##### WORKING DATA #####
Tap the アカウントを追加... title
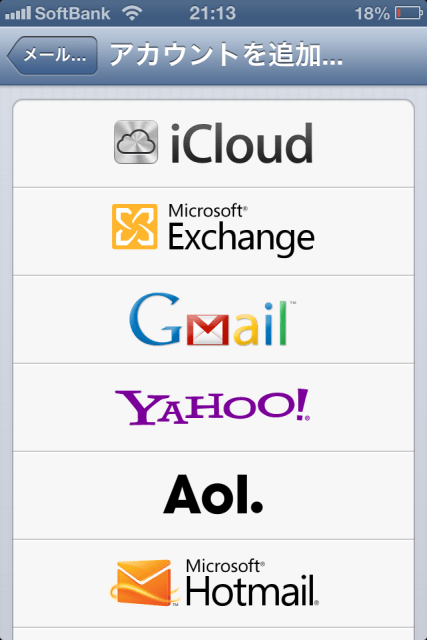The width and height of the screenshot is (427, 640). [226, 55]
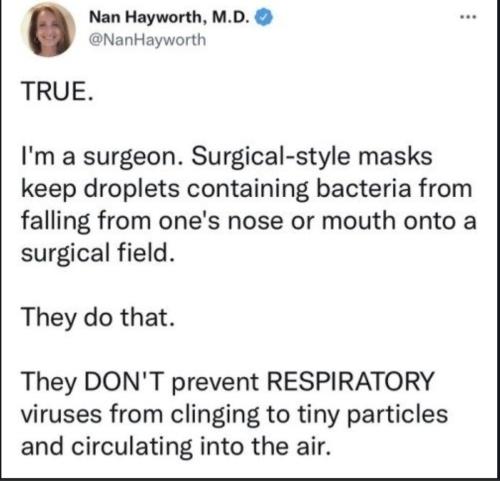Click the word TRUE. in the tweet
Image resolution: width=500 pixels, height=481 pixels.
tap(57, 91)
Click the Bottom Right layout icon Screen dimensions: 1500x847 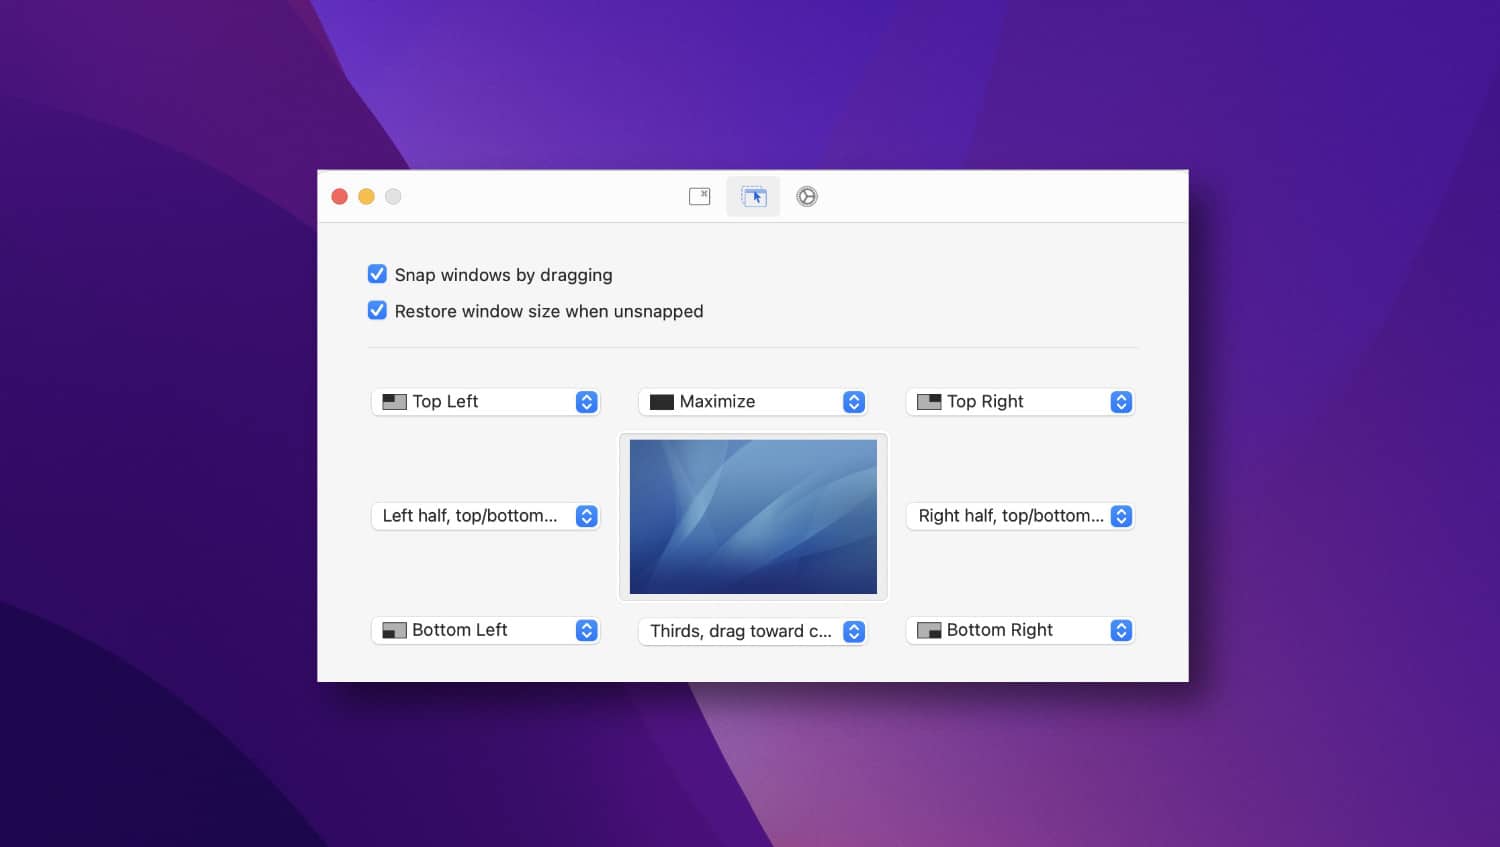[929, 631]
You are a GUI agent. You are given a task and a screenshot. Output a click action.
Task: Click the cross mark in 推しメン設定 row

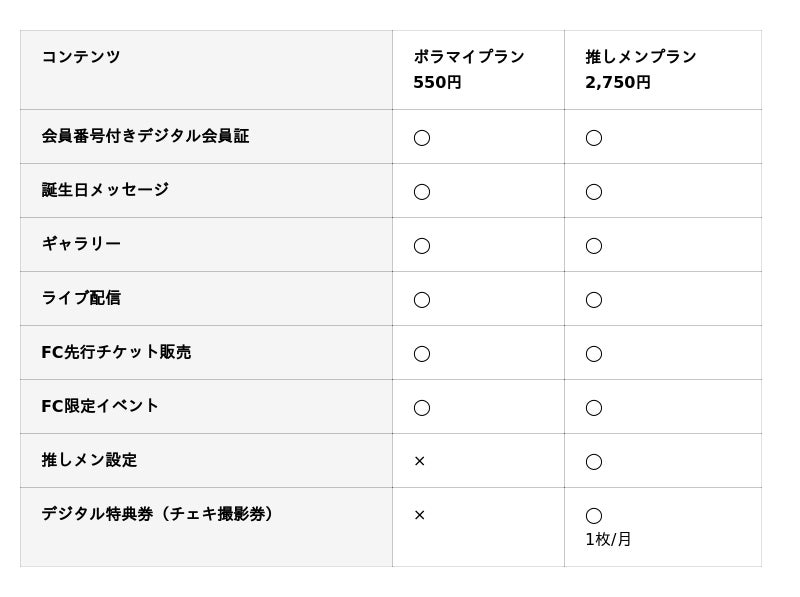pyautogui.click(x=420, y=461)
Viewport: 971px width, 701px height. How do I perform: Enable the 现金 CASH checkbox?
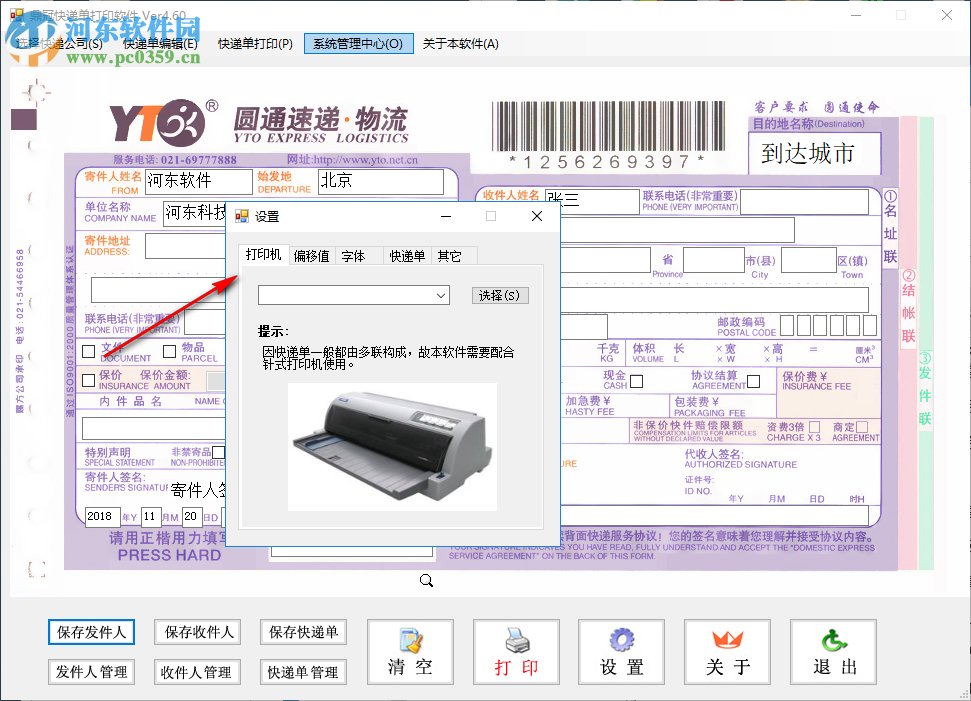tap(634, 381)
#####
YOUR OBJECTIVE:
The line containing "You are a GUI" and every line after it, through the end of the data, are to be output exactly. Omit the pictures.

ANSWER SPACE:
You are a GUI agent. You are given a task and a screenshot. Output a click action.
Task: Click the cross mark in 推しメン設定 row

pyautogui.click(x=420, y=461)
Viewport: 971px width, 701px height. How do I perform: Enable the 现金 CASH checkbox?
tap(634, 381)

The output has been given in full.